### Task to carry out
Reproduce the entries word for word, beginning with the very first line and stopping after the line that contains "Image resolution: width=340". Leave the pictures out of your answer.

________________

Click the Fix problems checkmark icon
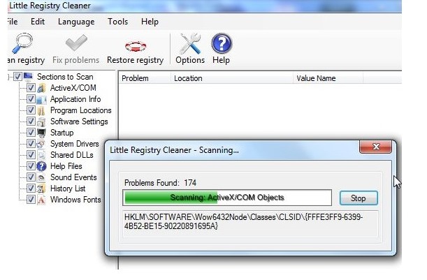This screenshot has width=427, height=280. point(76,43)
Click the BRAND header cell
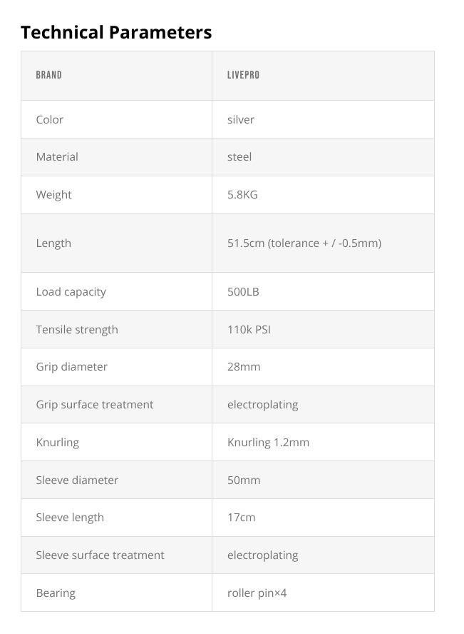 pyautogui.click(x=49, y=75)
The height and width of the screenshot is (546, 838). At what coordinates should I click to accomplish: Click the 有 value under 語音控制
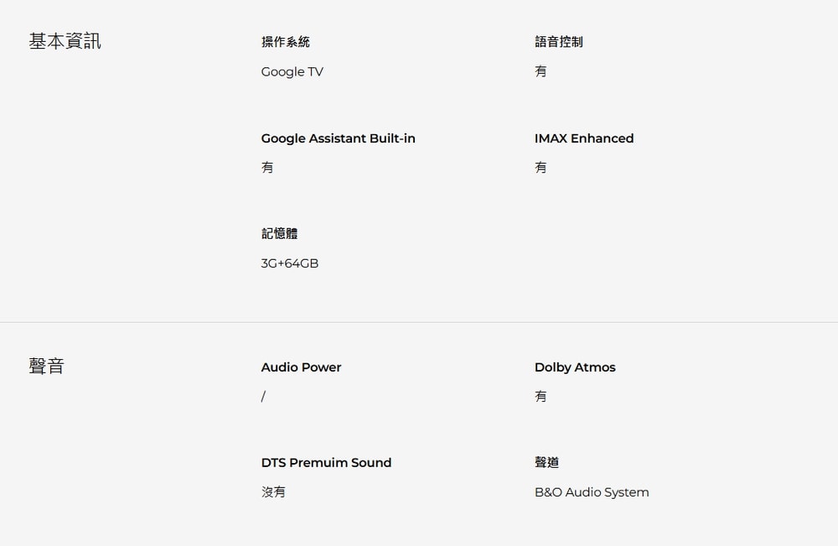click(541, 72)
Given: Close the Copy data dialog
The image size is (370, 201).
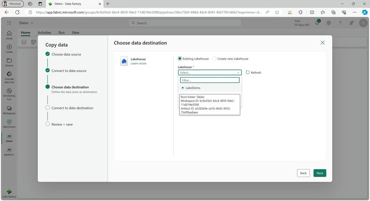Looking at the screenshot, I should coord(322,43).
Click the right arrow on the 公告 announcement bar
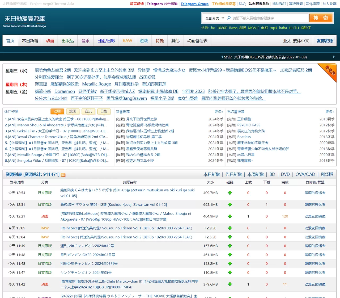Image resolution: width=340 pixels, height=298 pixels. [334, 57]
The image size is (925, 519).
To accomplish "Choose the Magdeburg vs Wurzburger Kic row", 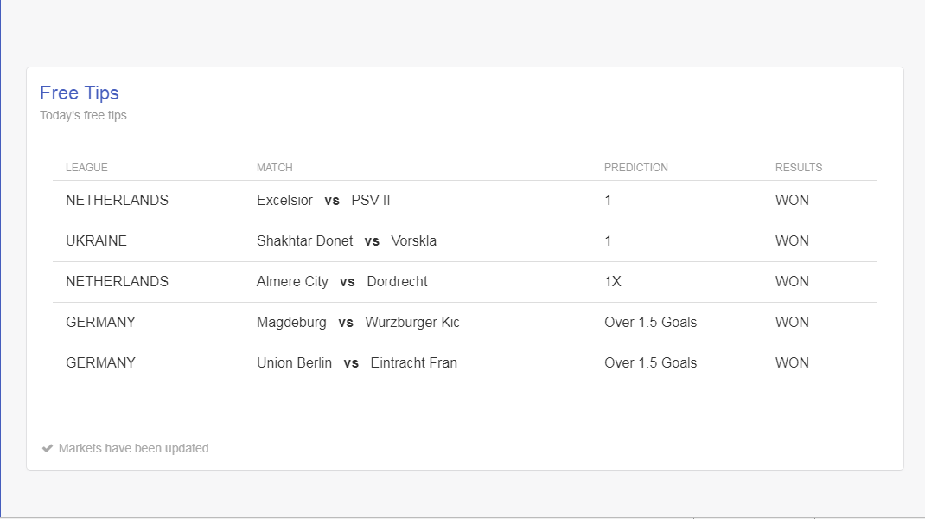I will click(x=465, y=323).
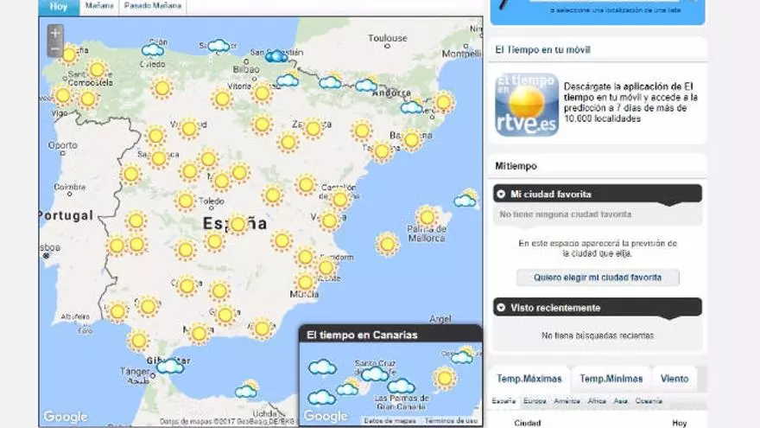Click the weather icon at Murcia

click(x=305, y=282)
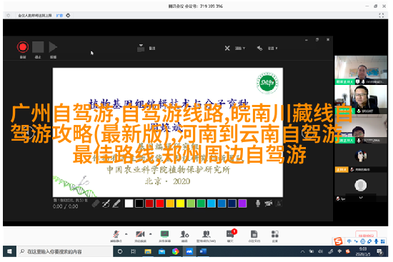393x262 pixels.
Task: Select the first participant video thumbnail
Action: (x=361, y=70)
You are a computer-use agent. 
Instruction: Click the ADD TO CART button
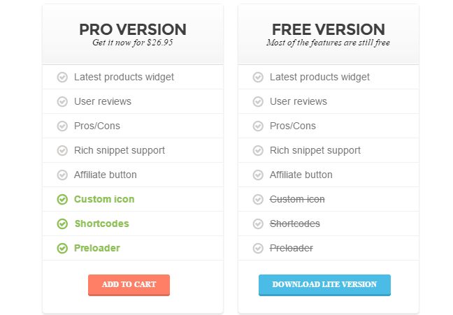pos(129,285)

________________

### Exercise solution
Click the Fix problems checkmark icon
This screenshot has width=427, height=280. point(76,43)
Click the BRAND header cell
 pyautogui.click(x=49, y=75)
The height and width of the screenshot is (546, 838). At what coordinates should I click to accomplish: Click the 有 value under 語音控制
click(541, 72)
Given: Close the Copy data dialog
The image size is (370, 201).
Looking at the screenshot, I should coord(322,43).
Click the right arrow on the 公告 announcement bar
Image resolution: width=340 pixels, height=298 pixels. [334, 57]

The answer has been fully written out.